Beginning with the line that mentions "Screen dimensions: 1200x793", reproduce every line through the last line of the entries, exactly, and only those.

INPUT DATA below:

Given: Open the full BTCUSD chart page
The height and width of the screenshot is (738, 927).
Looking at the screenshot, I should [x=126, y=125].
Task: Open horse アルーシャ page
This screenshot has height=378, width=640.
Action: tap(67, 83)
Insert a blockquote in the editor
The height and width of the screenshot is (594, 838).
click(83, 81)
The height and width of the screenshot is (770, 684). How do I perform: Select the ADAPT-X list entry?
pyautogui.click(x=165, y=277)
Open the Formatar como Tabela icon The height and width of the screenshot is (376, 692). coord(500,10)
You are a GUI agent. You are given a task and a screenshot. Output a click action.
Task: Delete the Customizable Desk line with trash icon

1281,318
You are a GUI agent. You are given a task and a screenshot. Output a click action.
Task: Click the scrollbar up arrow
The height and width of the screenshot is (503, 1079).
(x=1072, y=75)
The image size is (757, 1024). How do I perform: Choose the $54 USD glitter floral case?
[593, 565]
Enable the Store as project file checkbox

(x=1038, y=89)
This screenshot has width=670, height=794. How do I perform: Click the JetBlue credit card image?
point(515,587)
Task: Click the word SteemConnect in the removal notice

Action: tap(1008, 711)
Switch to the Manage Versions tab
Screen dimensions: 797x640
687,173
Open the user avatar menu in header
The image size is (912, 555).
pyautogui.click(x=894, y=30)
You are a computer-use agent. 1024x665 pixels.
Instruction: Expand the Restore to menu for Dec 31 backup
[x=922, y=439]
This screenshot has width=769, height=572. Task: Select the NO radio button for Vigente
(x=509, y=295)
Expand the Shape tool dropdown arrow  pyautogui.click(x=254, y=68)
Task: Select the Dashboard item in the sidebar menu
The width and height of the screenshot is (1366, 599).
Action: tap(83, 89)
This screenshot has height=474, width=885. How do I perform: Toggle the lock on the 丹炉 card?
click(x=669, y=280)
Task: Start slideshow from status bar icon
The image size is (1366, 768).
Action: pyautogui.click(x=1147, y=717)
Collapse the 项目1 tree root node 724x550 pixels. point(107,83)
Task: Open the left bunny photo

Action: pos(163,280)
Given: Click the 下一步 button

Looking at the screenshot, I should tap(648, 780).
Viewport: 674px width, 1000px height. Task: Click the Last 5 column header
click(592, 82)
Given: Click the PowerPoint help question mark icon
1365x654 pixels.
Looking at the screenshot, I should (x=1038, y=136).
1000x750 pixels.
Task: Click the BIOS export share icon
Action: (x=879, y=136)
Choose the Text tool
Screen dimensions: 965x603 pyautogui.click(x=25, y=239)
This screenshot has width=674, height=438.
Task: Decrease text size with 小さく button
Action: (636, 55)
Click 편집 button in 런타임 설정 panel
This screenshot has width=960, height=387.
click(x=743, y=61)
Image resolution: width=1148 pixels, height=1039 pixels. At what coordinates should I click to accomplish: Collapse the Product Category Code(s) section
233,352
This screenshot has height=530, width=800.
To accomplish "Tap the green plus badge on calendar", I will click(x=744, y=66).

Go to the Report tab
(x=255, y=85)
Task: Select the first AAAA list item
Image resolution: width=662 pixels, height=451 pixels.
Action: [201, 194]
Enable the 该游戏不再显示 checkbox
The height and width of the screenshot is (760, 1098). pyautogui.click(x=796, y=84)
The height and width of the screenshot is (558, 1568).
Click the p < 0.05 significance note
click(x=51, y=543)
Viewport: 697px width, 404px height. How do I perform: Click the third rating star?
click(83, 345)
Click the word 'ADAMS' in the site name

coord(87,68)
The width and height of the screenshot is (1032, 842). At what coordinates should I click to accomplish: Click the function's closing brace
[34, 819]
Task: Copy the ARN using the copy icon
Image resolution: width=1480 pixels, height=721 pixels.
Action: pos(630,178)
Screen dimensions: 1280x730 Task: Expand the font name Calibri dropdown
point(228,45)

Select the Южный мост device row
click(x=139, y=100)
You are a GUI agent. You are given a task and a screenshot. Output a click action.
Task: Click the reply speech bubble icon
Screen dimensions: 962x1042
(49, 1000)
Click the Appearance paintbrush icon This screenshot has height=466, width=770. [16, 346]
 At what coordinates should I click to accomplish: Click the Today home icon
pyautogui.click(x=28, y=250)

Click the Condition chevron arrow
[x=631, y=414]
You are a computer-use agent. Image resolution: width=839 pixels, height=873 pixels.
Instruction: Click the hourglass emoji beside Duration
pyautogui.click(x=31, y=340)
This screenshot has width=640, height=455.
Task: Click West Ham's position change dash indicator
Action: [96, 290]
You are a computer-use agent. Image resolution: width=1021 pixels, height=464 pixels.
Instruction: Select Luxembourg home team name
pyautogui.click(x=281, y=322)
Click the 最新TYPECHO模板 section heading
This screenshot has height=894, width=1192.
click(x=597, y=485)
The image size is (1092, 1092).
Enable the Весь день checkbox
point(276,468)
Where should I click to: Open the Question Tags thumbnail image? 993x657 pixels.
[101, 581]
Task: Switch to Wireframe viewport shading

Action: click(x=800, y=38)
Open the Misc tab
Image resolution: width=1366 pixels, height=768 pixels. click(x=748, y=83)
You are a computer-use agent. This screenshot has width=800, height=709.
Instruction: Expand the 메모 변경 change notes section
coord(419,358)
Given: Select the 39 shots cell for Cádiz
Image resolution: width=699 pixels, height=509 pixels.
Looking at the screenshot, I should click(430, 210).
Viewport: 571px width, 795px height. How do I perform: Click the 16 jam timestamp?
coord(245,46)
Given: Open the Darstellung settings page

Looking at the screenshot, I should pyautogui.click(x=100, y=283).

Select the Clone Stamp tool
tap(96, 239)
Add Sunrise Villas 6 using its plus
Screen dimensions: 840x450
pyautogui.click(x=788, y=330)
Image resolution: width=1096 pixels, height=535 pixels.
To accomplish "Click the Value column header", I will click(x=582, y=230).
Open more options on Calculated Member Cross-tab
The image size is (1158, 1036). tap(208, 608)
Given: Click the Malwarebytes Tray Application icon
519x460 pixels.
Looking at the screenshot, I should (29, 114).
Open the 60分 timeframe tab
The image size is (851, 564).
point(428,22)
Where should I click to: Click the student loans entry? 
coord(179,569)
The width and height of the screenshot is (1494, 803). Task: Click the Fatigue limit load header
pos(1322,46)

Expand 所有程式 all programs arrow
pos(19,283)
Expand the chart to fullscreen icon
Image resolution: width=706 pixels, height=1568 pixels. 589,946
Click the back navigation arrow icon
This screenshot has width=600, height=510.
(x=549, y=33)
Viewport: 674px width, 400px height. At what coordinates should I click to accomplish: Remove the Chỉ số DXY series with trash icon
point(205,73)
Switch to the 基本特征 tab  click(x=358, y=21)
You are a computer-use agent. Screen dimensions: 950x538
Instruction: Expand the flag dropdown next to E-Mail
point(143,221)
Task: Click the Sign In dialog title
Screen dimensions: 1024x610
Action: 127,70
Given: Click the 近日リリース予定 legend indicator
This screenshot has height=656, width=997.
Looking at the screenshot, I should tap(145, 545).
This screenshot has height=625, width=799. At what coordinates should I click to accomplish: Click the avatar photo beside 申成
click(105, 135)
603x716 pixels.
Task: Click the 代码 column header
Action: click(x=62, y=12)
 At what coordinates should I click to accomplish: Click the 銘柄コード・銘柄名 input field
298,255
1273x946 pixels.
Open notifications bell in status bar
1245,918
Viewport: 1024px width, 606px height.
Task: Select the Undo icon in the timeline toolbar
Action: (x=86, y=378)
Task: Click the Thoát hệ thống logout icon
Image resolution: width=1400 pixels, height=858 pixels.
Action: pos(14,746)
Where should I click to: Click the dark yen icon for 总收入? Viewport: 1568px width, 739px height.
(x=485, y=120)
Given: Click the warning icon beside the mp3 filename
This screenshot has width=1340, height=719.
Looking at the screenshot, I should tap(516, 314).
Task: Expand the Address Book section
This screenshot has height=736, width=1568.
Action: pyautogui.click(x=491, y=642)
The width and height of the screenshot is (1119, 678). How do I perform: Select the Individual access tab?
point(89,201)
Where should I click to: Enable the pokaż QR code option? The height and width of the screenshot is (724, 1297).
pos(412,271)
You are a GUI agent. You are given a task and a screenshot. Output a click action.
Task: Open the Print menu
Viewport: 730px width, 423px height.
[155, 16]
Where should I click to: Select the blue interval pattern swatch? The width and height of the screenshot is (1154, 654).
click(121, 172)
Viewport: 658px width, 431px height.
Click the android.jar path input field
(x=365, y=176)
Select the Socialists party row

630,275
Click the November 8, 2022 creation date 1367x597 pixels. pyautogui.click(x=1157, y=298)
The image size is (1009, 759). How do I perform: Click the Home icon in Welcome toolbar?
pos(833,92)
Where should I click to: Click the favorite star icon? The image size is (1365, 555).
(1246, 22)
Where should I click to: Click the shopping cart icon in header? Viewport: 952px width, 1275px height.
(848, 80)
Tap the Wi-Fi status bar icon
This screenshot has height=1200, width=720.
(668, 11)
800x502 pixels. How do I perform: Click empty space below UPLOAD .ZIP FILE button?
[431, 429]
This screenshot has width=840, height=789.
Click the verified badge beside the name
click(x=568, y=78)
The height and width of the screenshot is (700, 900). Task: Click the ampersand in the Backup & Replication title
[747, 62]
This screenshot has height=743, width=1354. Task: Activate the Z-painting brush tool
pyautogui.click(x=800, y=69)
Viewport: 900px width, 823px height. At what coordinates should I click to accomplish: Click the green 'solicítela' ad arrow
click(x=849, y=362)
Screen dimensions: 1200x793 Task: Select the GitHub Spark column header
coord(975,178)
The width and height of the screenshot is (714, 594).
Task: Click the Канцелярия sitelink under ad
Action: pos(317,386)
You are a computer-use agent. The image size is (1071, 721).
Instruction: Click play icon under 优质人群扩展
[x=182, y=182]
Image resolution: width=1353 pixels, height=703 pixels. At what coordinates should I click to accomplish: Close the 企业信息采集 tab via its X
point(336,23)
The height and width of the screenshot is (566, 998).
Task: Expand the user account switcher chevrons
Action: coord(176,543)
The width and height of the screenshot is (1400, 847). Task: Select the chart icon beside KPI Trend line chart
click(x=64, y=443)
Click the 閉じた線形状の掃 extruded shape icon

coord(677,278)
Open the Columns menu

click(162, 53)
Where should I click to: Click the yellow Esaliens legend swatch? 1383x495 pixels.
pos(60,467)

End of INPUT DATA.

> RESULT OF THE EXERCISE:
Screen dimensions: 1200x793 Task: Select the GitHub Spark column header
coord(975,178)
The width and height of the screenshot is (714, 594).
Task: Click the Канцелярия sitelink under ad
Action: pos(317,386)
You are a computer-use agent. The image size is (1071, 721).
Instruction: Click play icon under 优质人群扩展
[x=182, y=182]
Image resolution: width=1353 pixels, height=703 pixels. At what coordinates should I click to accomplish: Close the 企业信息采集 tab via its X
point(336,23)
The height and width of the screenshot is (566, 998).
Task: Expand the user account switcher chevrons
Action: coord(176,543)
The width and height of the screenshot is (1400, 847). Task: Select the chart icon beside KPI Trend line chart
click(x=64, y=443)
Click the 閉じた線形状の掃 extruded shape icon

coord(677,278)
Open the Columns menu

click(162, 53)
Where should I click to: Click the yellow Esaliens legend swatch? 1383x495 pixels.
pos(60,467)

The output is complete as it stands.